=== WHAT THE TASK ASKS ===
Having located "This screenshot has width=985, height=469.", write out its line and the remaining lines of the material exactly, the last one included, but not the pictures.

=== DATA IN THIS EXERCISE ===
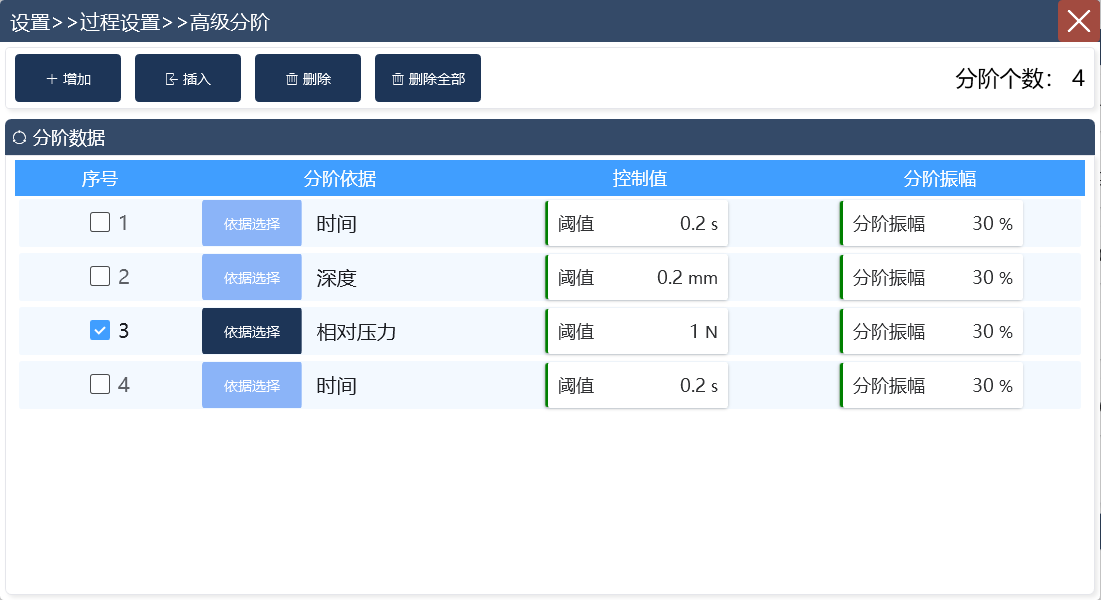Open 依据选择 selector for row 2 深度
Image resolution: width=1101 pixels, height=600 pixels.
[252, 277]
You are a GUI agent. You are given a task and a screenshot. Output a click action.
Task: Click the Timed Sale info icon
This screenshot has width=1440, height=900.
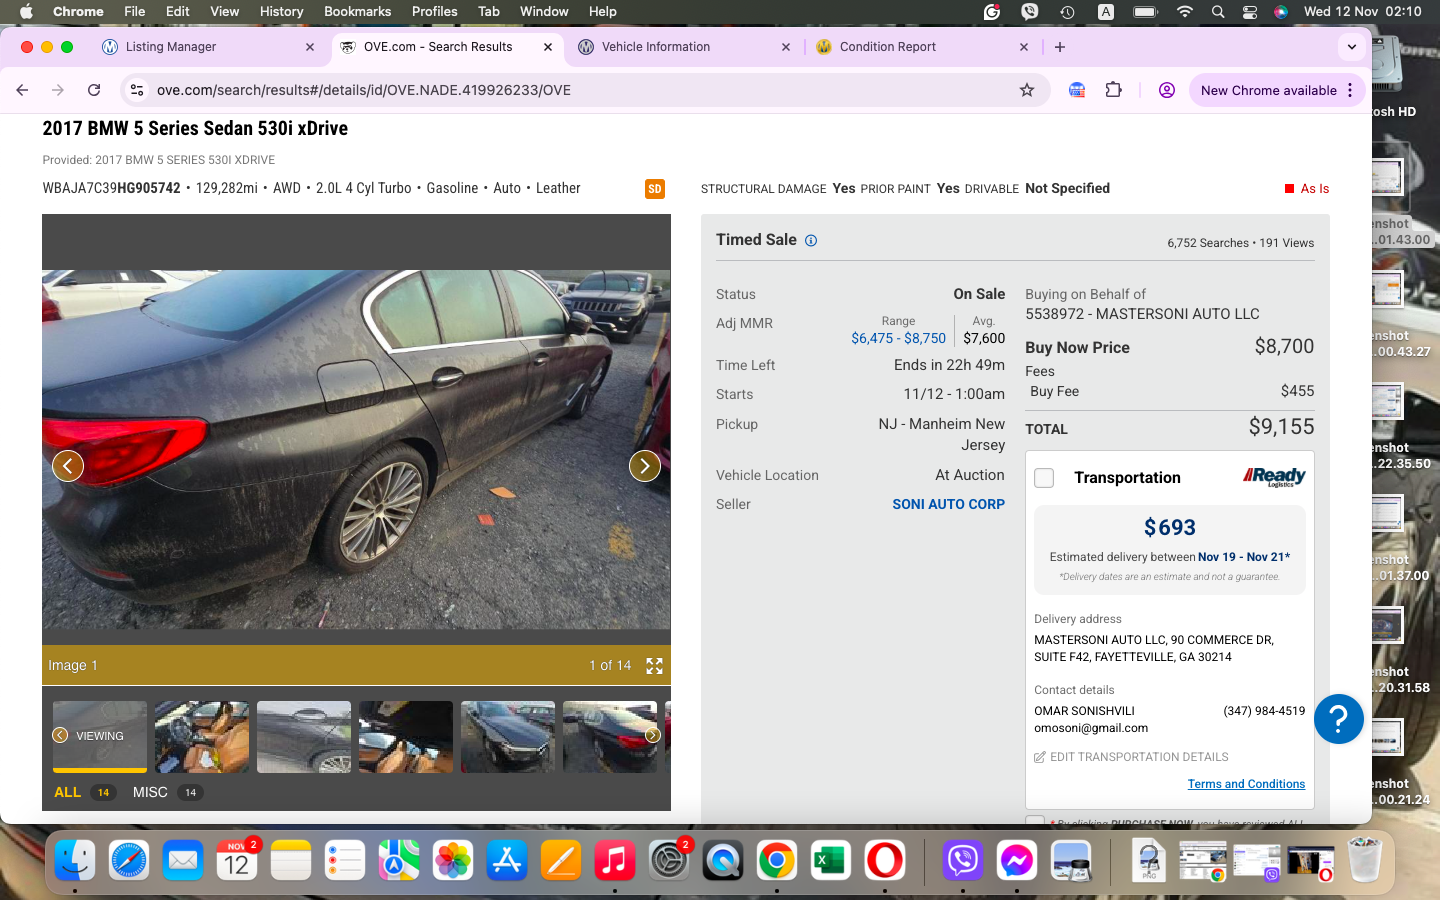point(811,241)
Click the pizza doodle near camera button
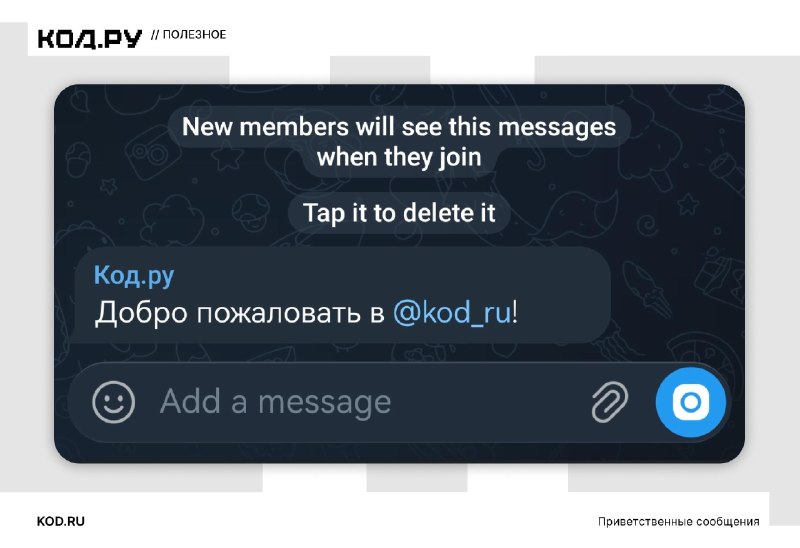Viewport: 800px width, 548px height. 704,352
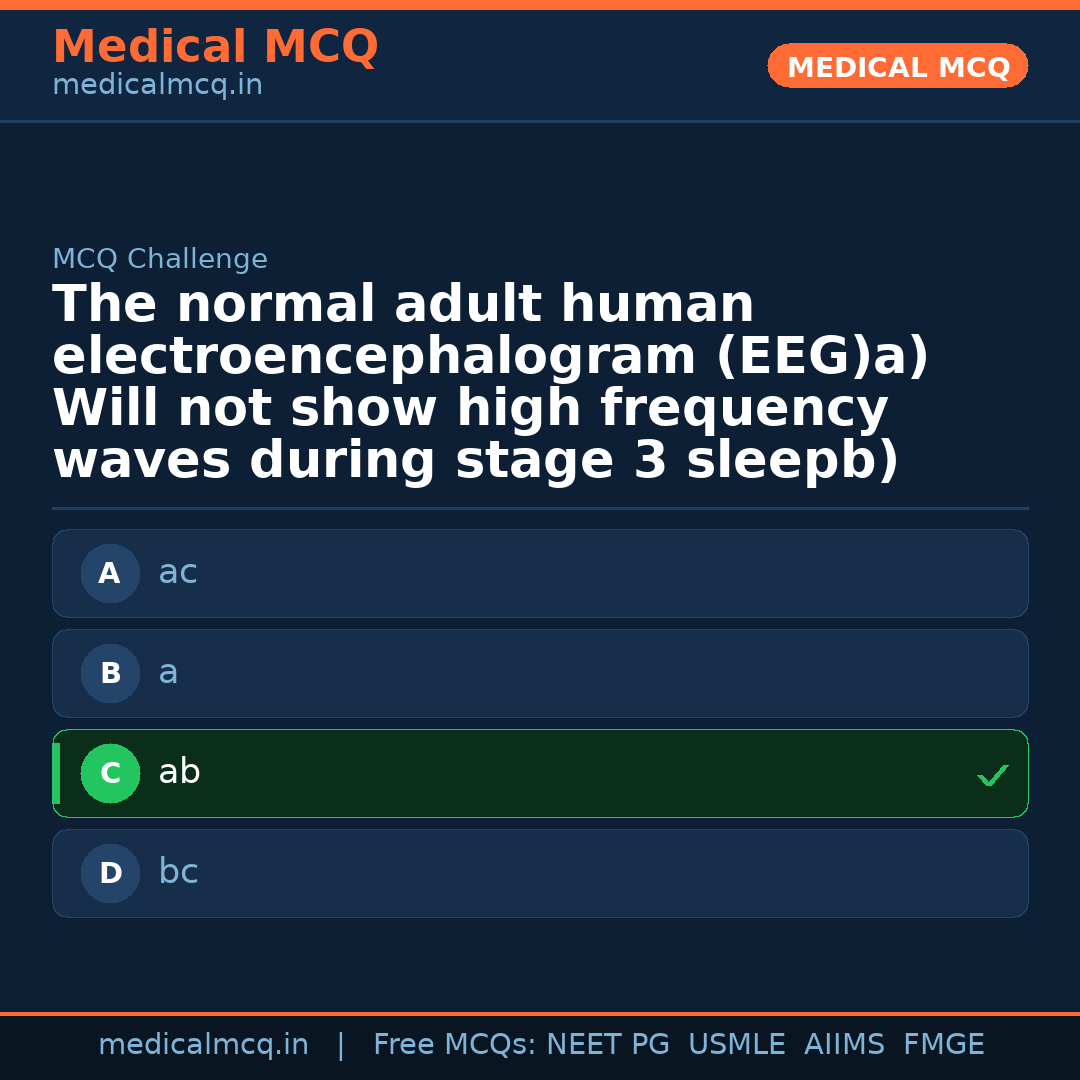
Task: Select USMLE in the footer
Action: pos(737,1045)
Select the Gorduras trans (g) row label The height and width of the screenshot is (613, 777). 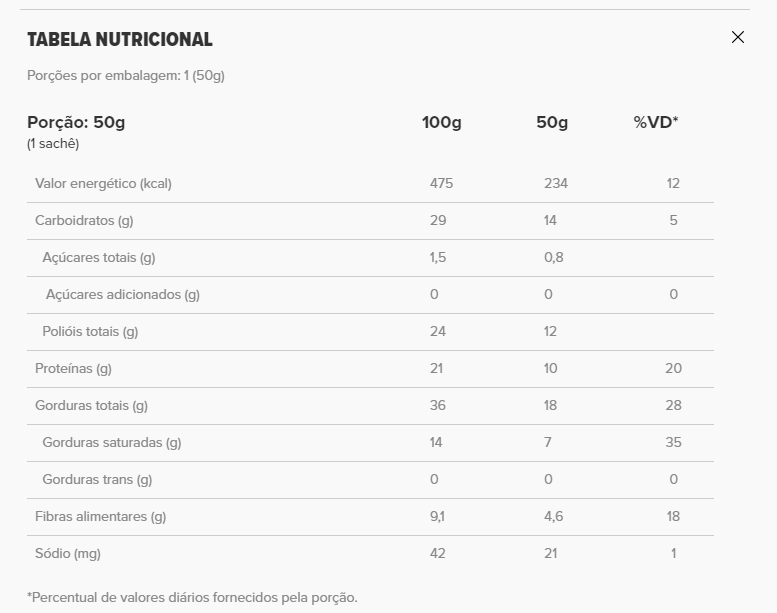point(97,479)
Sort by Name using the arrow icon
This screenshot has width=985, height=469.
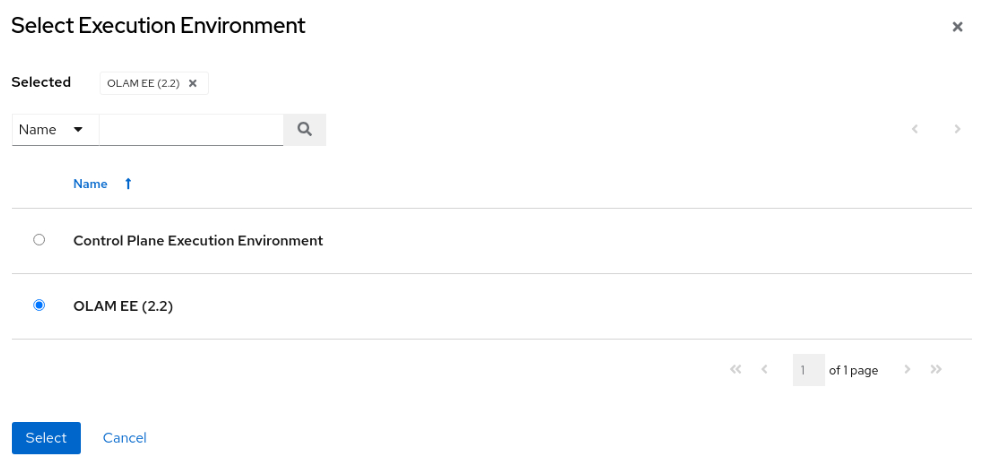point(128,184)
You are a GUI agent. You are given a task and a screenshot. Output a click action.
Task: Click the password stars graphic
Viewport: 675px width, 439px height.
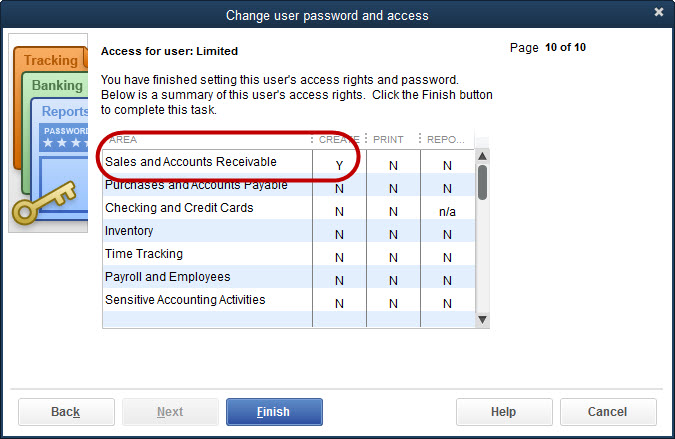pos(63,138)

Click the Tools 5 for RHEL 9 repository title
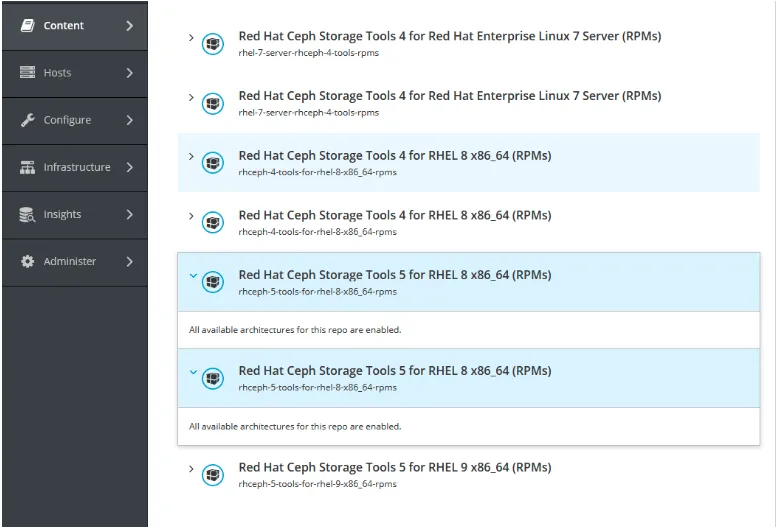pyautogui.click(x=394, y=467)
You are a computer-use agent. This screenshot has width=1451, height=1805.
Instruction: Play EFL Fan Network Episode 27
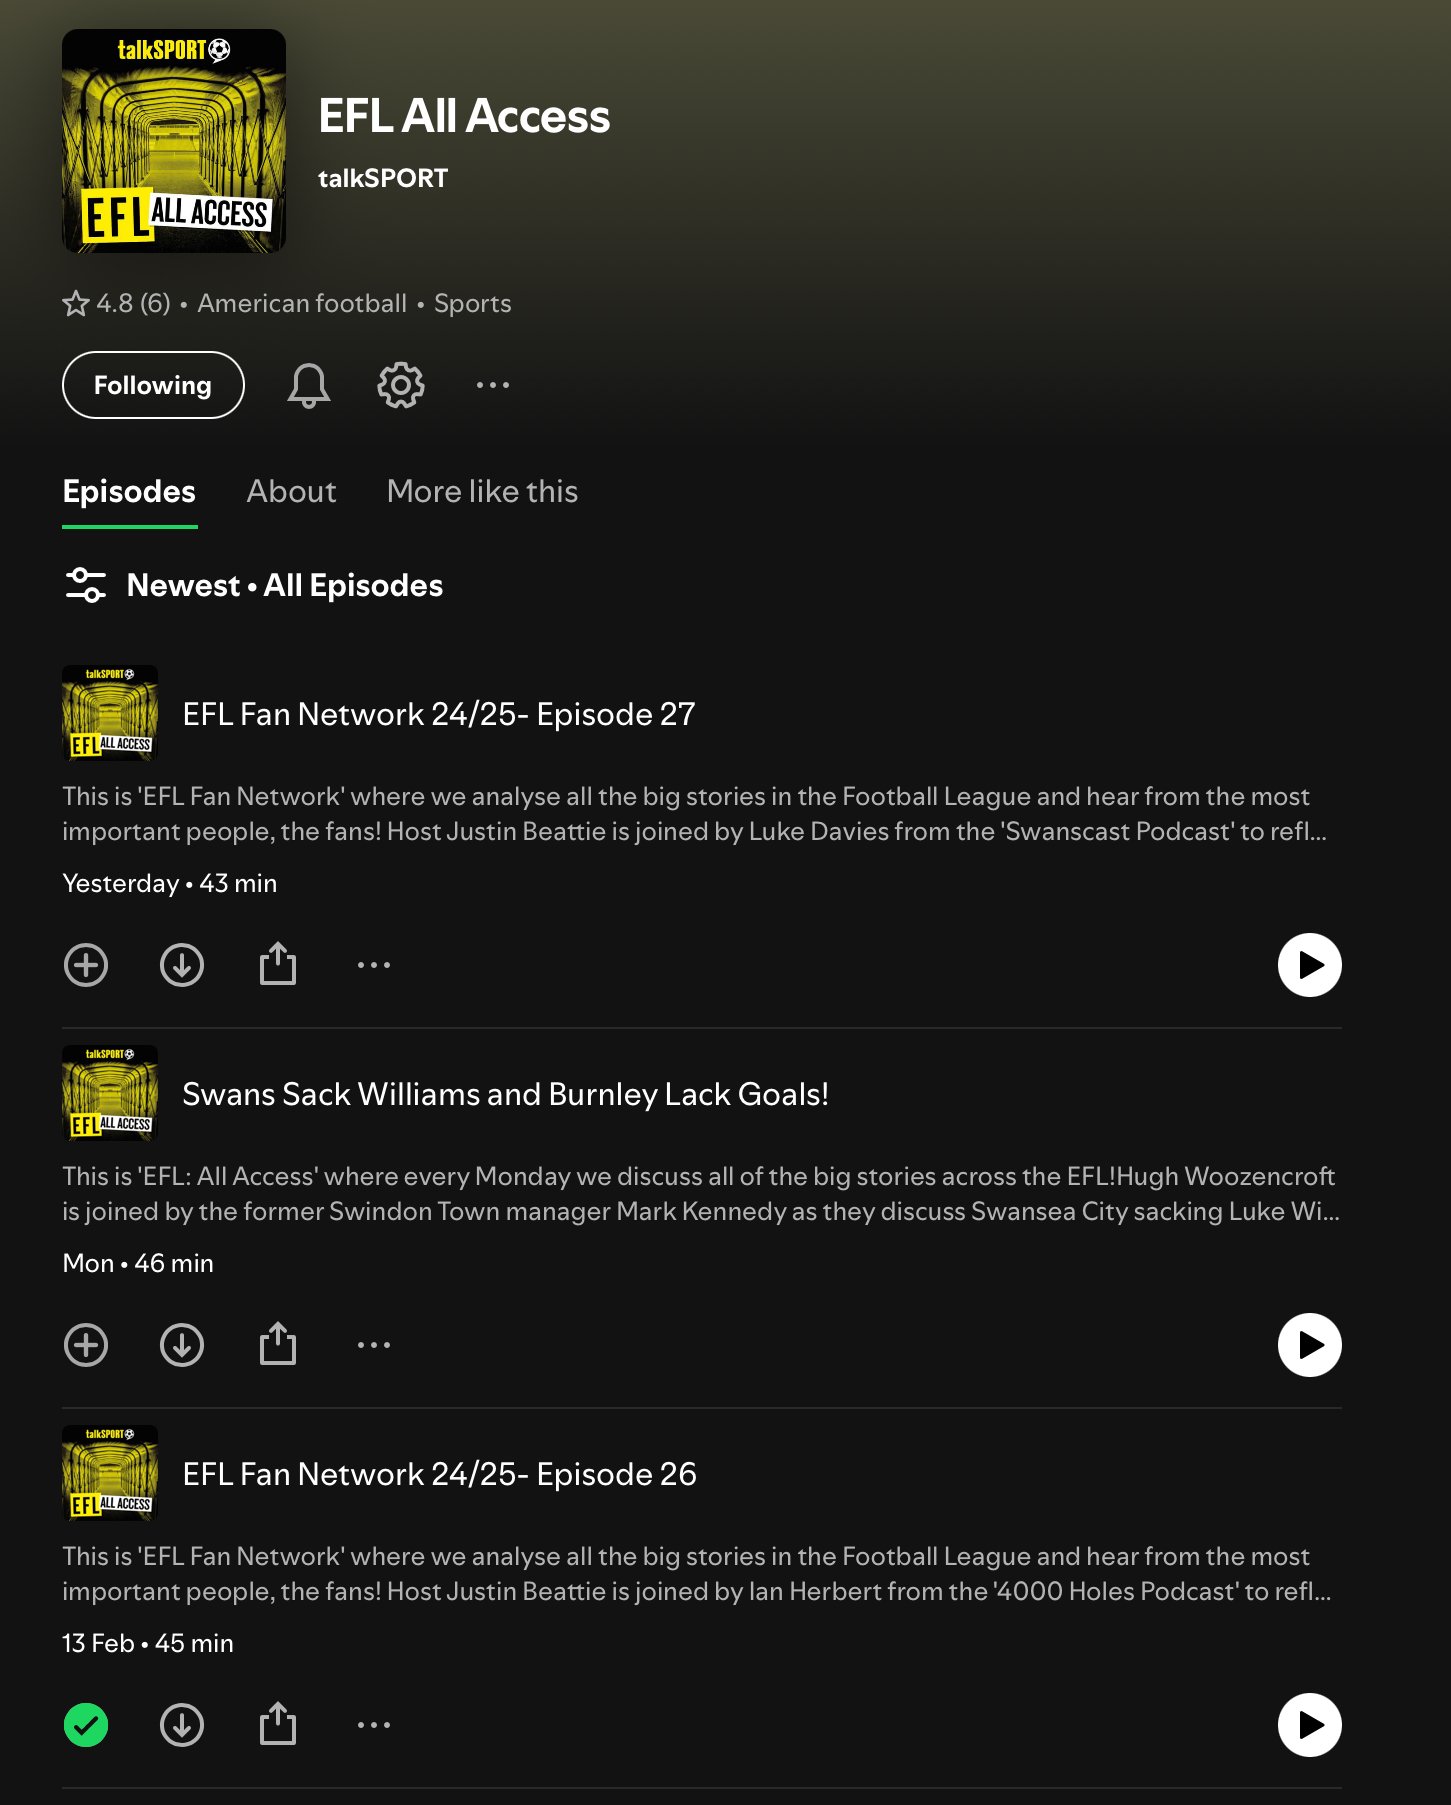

=== SOLUTION ===
This screenshot has width=985, height=469.
point(128,184)
You are a GUI agent. You are given a task and a screenshot. Output a click action.
Task: Click the password stars graphic
Viewport: 675px width, 439px height.
pos(63,138)

Click the Tools 5 for RHEL 9 repository title
pyautogui.click(x=394, y=467)
You are a computer-use agent. This screenshot has width=1451, height=1805.
Instruction: Play EFL Fan Network Episode 27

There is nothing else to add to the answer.